Eastern PromisesEastern Promises gives us a glimpse into Russian organized crime in London and what happens when an innocent person gets wrapped up in its seedy existence. Amazing visuals and beautiful acting make Eastern Promises worth seeing.

Anna Khitrova (Naomi Watts) is a midwife in the maternity ward in a London hospital. A young pregnant Russian woman who speaks no English is brought into the hospital and delivers her baby before dying. Anna makes it her personal mission to find the family of the child, no matter where it takes her. Her first and only clue to the mother’s identity is her diary, written in Russian. Anna first brings the diary to her uncle, who is so disgusted by the content, he refuses to translate the contents for her. Discouraged but not giving up, she brings the diary to a local Russian restaurant. Semyon, the owner, agrees to translate the diary for her. Anna doesn’t know that he is the head of the local Russian mob. When she leaves the restaurant she meets Nikolai Luzhin (Viggo Mortensen), the cleaner for the mob. When they realize what is in the diary, Anna, her uncle, her aunt, and the baby aren’t safe.

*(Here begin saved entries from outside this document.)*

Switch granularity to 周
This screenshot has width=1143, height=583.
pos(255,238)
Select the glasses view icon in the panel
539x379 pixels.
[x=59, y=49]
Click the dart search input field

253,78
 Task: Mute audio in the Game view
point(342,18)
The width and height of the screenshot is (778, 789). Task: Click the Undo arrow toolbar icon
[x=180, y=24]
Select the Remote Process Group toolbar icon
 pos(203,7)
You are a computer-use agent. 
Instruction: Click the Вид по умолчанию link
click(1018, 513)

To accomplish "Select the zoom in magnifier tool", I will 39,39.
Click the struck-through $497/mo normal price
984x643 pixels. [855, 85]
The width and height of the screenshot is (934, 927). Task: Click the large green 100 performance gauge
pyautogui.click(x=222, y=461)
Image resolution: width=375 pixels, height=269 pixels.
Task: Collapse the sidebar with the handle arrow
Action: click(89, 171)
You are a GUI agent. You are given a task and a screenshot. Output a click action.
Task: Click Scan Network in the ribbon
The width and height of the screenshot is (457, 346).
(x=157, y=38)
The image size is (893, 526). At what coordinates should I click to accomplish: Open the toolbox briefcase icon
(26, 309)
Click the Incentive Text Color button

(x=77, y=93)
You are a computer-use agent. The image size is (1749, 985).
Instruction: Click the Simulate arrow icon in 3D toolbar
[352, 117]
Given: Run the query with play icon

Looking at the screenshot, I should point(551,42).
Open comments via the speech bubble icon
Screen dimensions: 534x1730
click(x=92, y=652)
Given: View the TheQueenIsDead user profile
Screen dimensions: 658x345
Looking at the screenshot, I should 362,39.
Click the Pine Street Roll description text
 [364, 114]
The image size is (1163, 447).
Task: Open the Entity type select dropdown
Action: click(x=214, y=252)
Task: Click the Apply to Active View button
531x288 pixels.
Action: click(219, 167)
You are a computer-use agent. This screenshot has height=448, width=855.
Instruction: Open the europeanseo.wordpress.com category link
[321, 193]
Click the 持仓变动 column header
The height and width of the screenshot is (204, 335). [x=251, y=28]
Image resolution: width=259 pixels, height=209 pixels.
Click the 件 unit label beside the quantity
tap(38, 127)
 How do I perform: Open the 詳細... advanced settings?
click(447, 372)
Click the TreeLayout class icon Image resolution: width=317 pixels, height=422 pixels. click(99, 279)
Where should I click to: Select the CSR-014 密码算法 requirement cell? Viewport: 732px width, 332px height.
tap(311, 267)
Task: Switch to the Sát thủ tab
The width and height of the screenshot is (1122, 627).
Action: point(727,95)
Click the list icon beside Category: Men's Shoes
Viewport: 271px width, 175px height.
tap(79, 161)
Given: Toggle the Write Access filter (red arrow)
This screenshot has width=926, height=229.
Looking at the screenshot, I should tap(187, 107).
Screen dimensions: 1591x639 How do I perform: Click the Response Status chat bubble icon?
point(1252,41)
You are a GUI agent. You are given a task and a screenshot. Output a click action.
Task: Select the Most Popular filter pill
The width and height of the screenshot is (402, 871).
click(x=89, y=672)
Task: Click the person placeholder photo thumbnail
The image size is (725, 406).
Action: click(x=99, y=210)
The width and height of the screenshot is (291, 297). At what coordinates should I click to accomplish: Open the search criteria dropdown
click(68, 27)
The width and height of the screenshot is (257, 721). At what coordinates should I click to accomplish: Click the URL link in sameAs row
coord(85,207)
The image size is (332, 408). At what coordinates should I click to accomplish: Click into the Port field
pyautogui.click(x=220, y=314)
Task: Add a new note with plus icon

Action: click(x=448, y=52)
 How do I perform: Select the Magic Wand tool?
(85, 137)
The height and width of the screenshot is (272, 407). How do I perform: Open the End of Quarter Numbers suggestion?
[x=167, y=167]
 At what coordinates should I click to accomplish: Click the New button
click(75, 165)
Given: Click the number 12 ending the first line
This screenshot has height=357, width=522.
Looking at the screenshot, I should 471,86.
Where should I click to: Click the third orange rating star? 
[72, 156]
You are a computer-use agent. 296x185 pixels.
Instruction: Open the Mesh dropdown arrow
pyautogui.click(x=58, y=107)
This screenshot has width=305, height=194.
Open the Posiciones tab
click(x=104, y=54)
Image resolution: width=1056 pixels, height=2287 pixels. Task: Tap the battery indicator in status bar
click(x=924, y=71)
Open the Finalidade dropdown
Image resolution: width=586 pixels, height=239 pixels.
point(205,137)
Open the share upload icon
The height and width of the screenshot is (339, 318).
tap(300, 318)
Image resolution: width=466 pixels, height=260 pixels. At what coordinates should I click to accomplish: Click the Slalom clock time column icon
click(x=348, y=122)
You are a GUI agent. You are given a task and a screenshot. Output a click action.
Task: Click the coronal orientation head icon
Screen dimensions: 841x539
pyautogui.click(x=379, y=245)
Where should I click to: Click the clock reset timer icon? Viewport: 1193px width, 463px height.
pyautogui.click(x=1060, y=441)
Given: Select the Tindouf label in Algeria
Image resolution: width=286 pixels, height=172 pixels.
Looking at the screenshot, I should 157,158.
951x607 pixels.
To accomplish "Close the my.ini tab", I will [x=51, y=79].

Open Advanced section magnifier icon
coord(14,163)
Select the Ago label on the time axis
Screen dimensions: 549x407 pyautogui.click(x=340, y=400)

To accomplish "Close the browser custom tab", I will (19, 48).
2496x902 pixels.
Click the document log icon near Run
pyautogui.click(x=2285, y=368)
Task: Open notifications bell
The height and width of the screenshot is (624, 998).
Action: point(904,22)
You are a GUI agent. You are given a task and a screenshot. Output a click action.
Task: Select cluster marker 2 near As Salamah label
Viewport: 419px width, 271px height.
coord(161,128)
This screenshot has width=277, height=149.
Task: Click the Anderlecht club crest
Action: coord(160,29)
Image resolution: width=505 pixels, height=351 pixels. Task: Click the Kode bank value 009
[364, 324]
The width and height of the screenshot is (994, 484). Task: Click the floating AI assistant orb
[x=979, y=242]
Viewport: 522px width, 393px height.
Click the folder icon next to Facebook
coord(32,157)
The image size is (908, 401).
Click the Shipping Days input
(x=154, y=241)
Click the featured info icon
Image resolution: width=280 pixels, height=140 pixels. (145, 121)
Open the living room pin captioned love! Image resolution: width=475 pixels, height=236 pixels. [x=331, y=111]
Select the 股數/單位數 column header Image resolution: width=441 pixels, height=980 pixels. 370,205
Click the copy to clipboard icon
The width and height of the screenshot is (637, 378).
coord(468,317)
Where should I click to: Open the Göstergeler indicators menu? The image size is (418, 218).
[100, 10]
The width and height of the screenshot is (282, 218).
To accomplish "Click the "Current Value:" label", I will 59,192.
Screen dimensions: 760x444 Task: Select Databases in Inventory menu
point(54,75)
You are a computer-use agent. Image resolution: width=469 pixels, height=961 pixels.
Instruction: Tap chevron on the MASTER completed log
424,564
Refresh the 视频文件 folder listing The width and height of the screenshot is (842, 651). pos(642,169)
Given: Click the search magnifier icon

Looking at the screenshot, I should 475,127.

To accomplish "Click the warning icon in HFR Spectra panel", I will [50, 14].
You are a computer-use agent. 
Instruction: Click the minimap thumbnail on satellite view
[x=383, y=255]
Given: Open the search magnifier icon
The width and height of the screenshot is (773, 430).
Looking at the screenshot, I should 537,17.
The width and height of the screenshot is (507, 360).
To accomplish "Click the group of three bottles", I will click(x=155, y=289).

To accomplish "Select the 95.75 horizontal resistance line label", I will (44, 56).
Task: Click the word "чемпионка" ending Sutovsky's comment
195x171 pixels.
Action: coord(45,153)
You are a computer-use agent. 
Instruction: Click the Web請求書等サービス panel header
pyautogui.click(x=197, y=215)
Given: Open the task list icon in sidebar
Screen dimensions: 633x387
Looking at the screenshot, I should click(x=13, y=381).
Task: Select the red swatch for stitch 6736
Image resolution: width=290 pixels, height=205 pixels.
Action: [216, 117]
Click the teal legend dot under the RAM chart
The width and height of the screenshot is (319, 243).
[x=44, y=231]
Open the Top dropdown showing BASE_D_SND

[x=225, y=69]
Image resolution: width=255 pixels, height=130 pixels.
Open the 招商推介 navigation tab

Eastern Promises is to the eyes what crème brule is to the tongue: smooth, sophisticated, and delicious. The cinematographer Peter Suschitzky and director David Cronenberg jumped head first into a modern film noir style that grabs the audience by the eyes and doesn’t let go. There is exceptional attention to framing in most of the scenes, but it is the use of light that constantly caught my attention. There is lighting conspicuously meant to draw your attention to one particular part of the scene, and lighting that does it more subtly. The lighting conveys the right mood without the intention of the lighting being dreadfully obvious.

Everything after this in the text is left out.